STARS Air Ambulance received the first of nine new Airbus H145 helicopters on Thursday, which will eventually replace its fleet of BK117s.

“This is an epic, unbelievable day for us,” said CEO Andrea Robertson.

The current fleet of helicopters have been in use by STARS since the organization that provides life-saving missions across western Canada was formed in 1985.

“They’re getting costlier to maintain, parts are harder to find and they’re 34 years old, so the decision was made that now was the time,” said Robertson.

STARS announced last year they will begin replacing their fleet of nine BK117 machines with the H145s at an estimated cost of $117 million.

The province announced $13 million in funding earlier this year and the federal government has committed $65 million. Coupled with fundraising efforts, STARS now has $91 million toward that goal.

Robertson said it will take several years to replace the entire fleet.

Pilots and medical staff will need to undergo additional training before new machine can begin transporting patients.

“They’re all trained and ready to go, but now we want them flying in the mountains, at night, landing at scenes, all of that before we lift our first patient,” said Robertson.

“Same is true with our air medical crew.
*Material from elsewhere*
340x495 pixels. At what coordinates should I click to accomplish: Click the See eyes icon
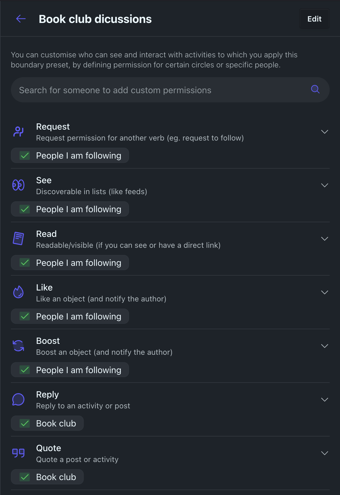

We want them very familiar with the back, where everything is, so they can get it at a moment’s notice, because when you’re with us you’re critically ill and we don’t want to be thinking, we want to be just doing."

The new machine should be in service by the summer.

Flight paramedic Greg Barton says the new helicopter will allow them to better treat patients.

“We can mount the equipment on the ceiling, we can mount it on a bridge that goes over the patient’s body and really allow the crew to configure that in the way that suits them,” he said.

“Seconds do matter, and being able to get that equipment on that patient and monitor them in a timely fashion is critical to us.”

Along with being smoother and quieter, Barton said the new machine also has the capability of sending data to waiting physicians in real time.

STARS has flown more than 40,000 missions across western Canada since it was formed.